RenderPipelineSpec::colors(&[fmt]) — multiple color attachments.
builders: with_depth(fmt), with_stencil(fmt), with_sample_count(n), with_vertex_descriptor(vd), with_blend(index, blend).
ColorAttachmentSpec
| field | type | semantics |
|---|---|---|
| format | NSUInteger |
pixel format (e.g. MTLPixelFormatBGRA8Unorm) |
| blend | Option<BlendState> |
per-attachment blend (None = disabled) |
| write_mask | u32 |
RGBA write mask (R=1, G=2, B=4, A=8; default 0xF) |
builders: with_blend(blend), with_write_mask(mask).
BlendState
| field | type | semantics |
|---|---|---|
| rgb_op, alpha_op | BlendOp |
blend operation |
| src_rgb, dst_rgb | BlendFactor |
RGB blend factors |
| src_alpha, dst_alpha | BlendFactor |
alpha blend factors |
constructors: BlendState::alpha_over() (standard source-over), BlendState::additive().

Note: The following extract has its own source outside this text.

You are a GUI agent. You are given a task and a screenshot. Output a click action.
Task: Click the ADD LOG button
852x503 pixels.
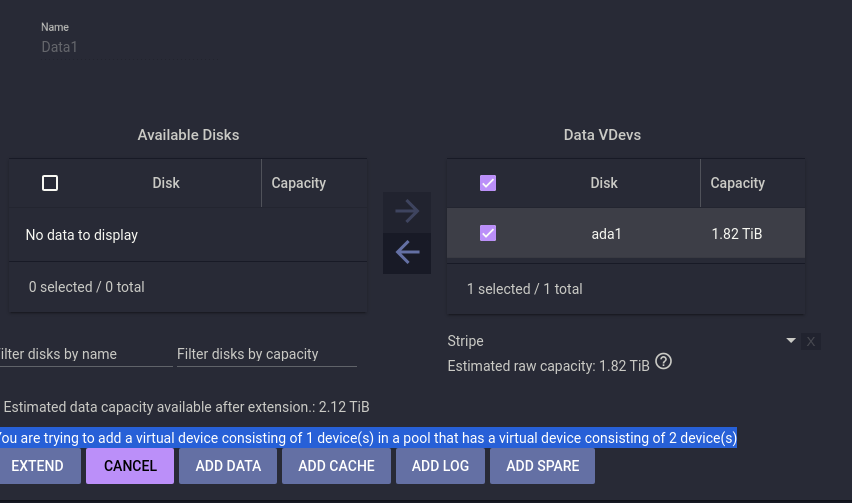point(440,466)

BlendOp = Add | Subtract | ReverseSubtract | Min | Max.
BlendFactor = Zero | One | SourceColor | OneMinusSourceColor | SourceAlpha | OneMinusSourceAlpha | DestinationAlpha | OneMinusDestinationAlpha | DestinationColor | OneMinusDestinationColor.
DepthStencil
| field | type | semantics |
|---|---|---|
| compare | CompareFunction |
depth comparison |
| write_enabled | bool |
write depth on pass |
constructors: DepthStencil::less_write(), DepthStencil::always_no_write().
CompareFunction = Never | Less | Equal | LessEqual | Greater | NotEqual | GreaterEqual | Always.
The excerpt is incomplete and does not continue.